╔══

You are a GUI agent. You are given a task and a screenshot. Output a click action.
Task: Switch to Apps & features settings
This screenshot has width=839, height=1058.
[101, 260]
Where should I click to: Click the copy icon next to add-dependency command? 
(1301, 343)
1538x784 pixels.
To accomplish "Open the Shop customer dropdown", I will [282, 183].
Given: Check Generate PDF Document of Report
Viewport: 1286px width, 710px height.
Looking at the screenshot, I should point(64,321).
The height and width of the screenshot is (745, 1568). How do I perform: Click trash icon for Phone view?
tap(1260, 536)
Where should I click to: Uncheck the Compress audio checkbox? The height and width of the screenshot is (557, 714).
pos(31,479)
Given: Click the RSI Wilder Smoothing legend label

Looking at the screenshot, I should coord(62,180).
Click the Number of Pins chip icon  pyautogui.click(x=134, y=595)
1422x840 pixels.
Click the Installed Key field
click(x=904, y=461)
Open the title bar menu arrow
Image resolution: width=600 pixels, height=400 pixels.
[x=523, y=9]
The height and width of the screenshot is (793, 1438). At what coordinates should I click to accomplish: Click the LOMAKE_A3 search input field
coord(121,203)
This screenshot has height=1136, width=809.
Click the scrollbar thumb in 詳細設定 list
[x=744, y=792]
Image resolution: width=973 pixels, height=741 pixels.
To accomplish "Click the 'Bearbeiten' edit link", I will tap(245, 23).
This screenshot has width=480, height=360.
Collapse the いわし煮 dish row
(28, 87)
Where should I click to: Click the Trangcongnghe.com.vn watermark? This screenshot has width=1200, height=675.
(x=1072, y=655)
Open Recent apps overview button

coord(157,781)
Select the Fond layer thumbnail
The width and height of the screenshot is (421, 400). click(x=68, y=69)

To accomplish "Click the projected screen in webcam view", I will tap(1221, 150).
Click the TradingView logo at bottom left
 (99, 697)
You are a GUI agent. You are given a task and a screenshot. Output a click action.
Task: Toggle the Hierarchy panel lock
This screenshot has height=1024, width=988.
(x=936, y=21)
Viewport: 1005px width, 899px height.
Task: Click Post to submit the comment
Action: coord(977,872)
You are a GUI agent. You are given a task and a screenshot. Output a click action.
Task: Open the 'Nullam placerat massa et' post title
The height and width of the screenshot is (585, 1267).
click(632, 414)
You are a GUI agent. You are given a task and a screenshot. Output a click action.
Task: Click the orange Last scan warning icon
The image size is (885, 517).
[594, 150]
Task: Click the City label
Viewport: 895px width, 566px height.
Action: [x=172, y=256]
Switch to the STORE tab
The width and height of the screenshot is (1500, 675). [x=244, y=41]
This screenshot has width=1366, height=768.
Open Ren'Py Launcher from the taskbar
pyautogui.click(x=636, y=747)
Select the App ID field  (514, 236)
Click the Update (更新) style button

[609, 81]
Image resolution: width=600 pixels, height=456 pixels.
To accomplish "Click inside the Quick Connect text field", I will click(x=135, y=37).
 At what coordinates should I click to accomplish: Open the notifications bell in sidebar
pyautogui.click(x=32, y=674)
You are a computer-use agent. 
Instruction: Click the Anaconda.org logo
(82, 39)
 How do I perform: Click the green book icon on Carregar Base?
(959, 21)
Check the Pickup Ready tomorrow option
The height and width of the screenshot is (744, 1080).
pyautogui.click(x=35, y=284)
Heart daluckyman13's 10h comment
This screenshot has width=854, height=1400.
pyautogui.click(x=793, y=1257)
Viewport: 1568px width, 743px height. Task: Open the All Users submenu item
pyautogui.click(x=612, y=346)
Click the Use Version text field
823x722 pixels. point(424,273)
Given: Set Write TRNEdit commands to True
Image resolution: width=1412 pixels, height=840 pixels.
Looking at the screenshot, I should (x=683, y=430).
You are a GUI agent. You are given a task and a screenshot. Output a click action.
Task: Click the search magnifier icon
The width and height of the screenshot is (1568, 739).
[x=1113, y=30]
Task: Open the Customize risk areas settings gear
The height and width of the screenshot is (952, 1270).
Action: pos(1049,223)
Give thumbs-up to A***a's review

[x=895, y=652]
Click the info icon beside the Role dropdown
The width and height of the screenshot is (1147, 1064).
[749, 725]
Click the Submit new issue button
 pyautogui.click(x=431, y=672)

╚══

** WHAT TO WORK ON **
Rewrite all of the data above with every "GUI agent" replaced by "desktop automation agent", leaving everything else unchanged.

** RESULT OF THIS TASK **
You are a desktop automation agent. You are given a task and a screenshot. Output a click action.
Task: Switch to Apps & features settings
This screenshot has width=839, height=1058.
[101, 260]
Where should I click to: Click the copy icon next to add-dependency command? 
(1301, 343)
1538x784 pixels.
To accomplish "Open the Shop customer dropdown", I will [282, 183].
Given: Check Generate PDF Document of Report
Viewport: 1286px width, 710px height.
Looking at the screenshot, I should point(64,321).
The height and width of the screenshot is (745, 1568). How do I perform: Click trash icon for Phone view?
tap(1260, 536)
Where should I click to: Uncheck the Compress audio checkbox? The height and width of the screenshot is (557, 714).
pos(31,479)
Given: Click the RSI Wilder Smoothing legend label

Looking at the screenshot, I should coord(62,180).
Click the Number of Pins chip icon  pyautogui.click(x=134, y=595)
1422x840 pixels.
Click the Installed Key field
click(x=904, y=461)
Open the title bar menu arrow
Image resolution: width=600 pixels, height=400 pixels.
[x=523, y=9]
The height and width of the screenshot is (793, 1438). At what coordinates should I click to accomplish: Click the LOMAKE_A3 search input field
coord(121,203)
This screenshot has height=1136, width=809.
Click the scrollbar thumb in 詳細設定 list
[x=744, y=792]
Image resolution: width=973 pixels, height=741 pixels.
To accomplish "Click the 'Bearbeiten' edit link", I will tap(245, 23).
This screenshot has width=480, height=360.
Collapse the いわし煮 dish row
(28, 87)
Where should I click to: Click the Trangcongnghe.com.vn watermark? This screenshot has width=1200, height=675.
(x=1072, y=655)
Open Recent apps overview button

coord(157,781)
Select the Fond layer thumbnail
The width and height of the screenshot is (421, 400). click(x=68, y=69)

To accomplish "Click the projected screen in webcam view", I will tap(1221, 150).
Click the TradingView logo at bottom left
 (99, 697)
You are a desktop automation agent. You are given a task and a screenshot. Output a click action.
Task: Toggle the Hierarchy panel lock
This screenshot has height=1024, width=988.
(x=936, y=21)
Viewport: 1005px width, 899px height.
Task: Click Post to submit the comment
Action: coord(977,872)
You are a desktop automation agent. You are given a task and a screenshot. Output a click action.
Task: Open the 'Nullam placerat massa et' post title
The height and width of the screenshot is (585, 1267).
click(632, 414)
You are a desktop automation agent. You are given a task and a screenshot. Output a click action.
Task: Click the orange Last scan warning icon
The image size is (885, 517).
[594, 150]
Task: Click the City label
Viewport: 895px width, 566px height.
Action: [x=172, y=256]
Switch to the STORE tab
The width and height of the screenshot is (1500, 675). [x=244, y=41]
This screenshot has width=1366, height=768.
Open Ren'Py Launcher from the taskbar
pyautogui.click(x=636, y=747)
Select the App ID field  (514, 236)
Click the Update (更新) style button

[609, 81]
Image resolution: width=600 pixels, height=456 pixels.
To accomplish "Click inside the Quick Connect text field", I will click(x=135, y=37).
 At what coordinates should I click to accomplish: Open the notifications bell in sidebar
pyautogui.click(x=32, y=674)
You are a computer-use agent. 
Instruction: Click the Anaconda.org logo
(82, 39)
 How do I perform: Click the green book icon on Carregar Base?
(959, 21)
Check the Pickup Ready tomorrow option
The height and width of the screenshot is (744, 1080).
pyautogui.click(x=35, y=284)
Heart daluckyman13's 10h comment
This screenshot has width=854, height=1400.
pyautogui.click(x=793, y=1257)
Viewport: 1568px width, 743px height. Task: Open the All Users submenu item
pyautogui.click(x=612, y=346)
Click the Use Version text field
823x722 pixels. point(424,273)
Given: Set Write TRNEdit commands to True
Image resolution: width=1412 pixels, height=840 pixels.
Looking at the screenshot, I should (x=683, y=430).
You are a desktop automation agent. You are given a task and a screenshot. Output a click action.
Task: Click the search magnifier icon
The width and height of the screenshot is (1568, 739).
[x=1113, y=30]
Task: Open the Customize risk areas settings gear
The height and width of the screenshot is (952, 1270).
Action: pos(1049,223)
Give thumbs-up to A***a's review

[x=895, y=652]
Click the info icon beside the Role dropdown
The width and height of the screenshot is (1147, 1064).
[749, 725]
Click the Submit new issue button
 pyautogui.click(x=431, y=672)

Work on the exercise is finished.